Wednesday, 5 February 2014

Adel Rootsein Mannequin Factory

Having my Branding tutor at the FRA to also work for Adel Rootsein Mannequins, meant it was more or less inevitable that our class would be taking a trip to the factory in West Kensington at some point over the course of the year.

Being more accustomed to wrangling all sorts of clothes onto mannequins and trying not to break the fingers off the delicate hands, I had never thought about their production, never mind the complexity of it all.

Edward Stammers, tutor and our tour guide, began with the moulding of the face. 'An interesting face makes for a better mannequin...Rootsein tend to base their decision of the model on their facial structure over their bodily proportions', unlike many of their competitors, at Rootsein use a live model and sculpt an initial mannequin out of clay. Its a time consuming process; the model will have to stand for several hours at a time and pictures of the position are taken for the sculptor's reference.
The clay statue is then made into a mould for the fibreglass/resin mix to create a familiar mannequin. 

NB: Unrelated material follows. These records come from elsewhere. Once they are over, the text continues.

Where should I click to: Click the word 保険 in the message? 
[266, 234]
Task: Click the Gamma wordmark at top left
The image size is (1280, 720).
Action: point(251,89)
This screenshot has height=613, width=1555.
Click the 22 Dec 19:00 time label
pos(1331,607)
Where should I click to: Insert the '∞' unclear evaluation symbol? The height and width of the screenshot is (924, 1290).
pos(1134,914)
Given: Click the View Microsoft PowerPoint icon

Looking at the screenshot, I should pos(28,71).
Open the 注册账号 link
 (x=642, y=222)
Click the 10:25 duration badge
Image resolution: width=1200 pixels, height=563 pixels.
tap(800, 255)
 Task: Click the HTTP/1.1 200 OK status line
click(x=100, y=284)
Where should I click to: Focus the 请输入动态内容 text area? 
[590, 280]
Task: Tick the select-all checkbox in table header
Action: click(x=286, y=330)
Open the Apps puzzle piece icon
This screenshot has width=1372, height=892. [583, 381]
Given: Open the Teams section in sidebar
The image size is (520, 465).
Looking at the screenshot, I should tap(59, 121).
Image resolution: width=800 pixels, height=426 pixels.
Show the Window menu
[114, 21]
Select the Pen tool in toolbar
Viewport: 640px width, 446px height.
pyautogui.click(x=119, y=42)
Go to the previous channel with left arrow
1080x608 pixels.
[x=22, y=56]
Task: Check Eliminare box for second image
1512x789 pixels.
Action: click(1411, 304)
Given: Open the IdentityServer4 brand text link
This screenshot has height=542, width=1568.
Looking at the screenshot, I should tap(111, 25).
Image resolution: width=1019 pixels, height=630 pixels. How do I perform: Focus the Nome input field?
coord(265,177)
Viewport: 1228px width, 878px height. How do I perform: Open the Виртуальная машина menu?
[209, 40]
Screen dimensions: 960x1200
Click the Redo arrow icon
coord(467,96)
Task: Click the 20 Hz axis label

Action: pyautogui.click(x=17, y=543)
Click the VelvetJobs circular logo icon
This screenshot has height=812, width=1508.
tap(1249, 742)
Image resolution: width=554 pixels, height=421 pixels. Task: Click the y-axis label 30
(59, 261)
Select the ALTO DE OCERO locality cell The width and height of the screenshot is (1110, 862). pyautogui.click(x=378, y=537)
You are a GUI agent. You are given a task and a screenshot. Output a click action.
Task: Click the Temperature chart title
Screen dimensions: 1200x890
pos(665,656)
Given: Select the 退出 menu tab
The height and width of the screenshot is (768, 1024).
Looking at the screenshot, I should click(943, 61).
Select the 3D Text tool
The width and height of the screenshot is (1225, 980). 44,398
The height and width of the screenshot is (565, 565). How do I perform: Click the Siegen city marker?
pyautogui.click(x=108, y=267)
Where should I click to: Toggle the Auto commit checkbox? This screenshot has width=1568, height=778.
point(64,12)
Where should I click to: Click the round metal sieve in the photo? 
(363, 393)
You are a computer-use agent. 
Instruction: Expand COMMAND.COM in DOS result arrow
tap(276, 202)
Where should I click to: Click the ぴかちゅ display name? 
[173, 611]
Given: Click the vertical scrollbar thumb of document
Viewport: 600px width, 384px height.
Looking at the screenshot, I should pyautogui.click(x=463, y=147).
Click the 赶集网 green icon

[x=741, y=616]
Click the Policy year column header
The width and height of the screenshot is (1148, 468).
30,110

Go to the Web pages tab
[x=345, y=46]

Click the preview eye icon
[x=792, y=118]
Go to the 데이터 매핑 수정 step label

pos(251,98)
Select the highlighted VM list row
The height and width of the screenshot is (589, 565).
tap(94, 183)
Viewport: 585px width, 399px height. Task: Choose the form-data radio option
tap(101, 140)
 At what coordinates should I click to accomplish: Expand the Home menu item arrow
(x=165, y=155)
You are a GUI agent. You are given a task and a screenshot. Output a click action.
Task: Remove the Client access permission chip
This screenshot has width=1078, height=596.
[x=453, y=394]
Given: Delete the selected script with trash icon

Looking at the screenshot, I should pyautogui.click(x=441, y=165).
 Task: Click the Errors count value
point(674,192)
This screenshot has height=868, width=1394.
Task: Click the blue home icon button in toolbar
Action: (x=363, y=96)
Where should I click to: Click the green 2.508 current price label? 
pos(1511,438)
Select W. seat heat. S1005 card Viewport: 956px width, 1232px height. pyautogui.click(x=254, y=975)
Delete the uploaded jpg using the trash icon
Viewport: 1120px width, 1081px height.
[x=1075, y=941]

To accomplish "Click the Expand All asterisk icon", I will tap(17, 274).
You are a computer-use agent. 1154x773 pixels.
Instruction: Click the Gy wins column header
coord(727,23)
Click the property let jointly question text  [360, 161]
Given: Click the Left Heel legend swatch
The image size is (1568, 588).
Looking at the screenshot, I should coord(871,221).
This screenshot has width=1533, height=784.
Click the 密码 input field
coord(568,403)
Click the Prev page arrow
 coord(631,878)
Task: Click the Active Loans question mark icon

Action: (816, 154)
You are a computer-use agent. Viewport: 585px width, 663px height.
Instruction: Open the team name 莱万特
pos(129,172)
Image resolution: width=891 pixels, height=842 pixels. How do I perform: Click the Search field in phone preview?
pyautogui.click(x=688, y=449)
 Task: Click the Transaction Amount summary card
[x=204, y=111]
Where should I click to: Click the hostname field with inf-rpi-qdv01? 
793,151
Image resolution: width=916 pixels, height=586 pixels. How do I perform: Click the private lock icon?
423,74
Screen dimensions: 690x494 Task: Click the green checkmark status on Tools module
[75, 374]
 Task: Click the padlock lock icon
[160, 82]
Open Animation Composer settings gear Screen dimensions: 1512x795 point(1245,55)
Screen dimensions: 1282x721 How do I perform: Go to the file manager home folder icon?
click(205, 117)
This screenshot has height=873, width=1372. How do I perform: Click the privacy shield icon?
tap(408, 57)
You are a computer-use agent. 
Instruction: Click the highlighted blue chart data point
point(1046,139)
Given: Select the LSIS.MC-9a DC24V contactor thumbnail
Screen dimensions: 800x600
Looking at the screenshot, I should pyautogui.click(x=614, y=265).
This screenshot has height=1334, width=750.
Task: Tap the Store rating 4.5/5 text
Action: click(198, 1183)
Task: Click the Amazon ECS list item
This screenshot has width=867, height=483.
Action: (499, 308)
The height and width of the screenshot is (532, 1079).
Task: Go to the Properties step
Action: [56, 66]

The mannequins are sprayed and resprayed, and sprayed again by experts to build a clean, smooth and consistent colour all over the body.

The hair and make up is such an intricate process rows upon rows of 'faces' line the walls of one corridor for clients to mix and match their choice of make up for their mannequins.

This trip really opened my eyes to the potential of mannequins, and how time consuming the process is,  from sculpting all the way to shop window, and every consideration from a crossed finger to prominent hip bone. I've got a whole new appreciation for mannequins!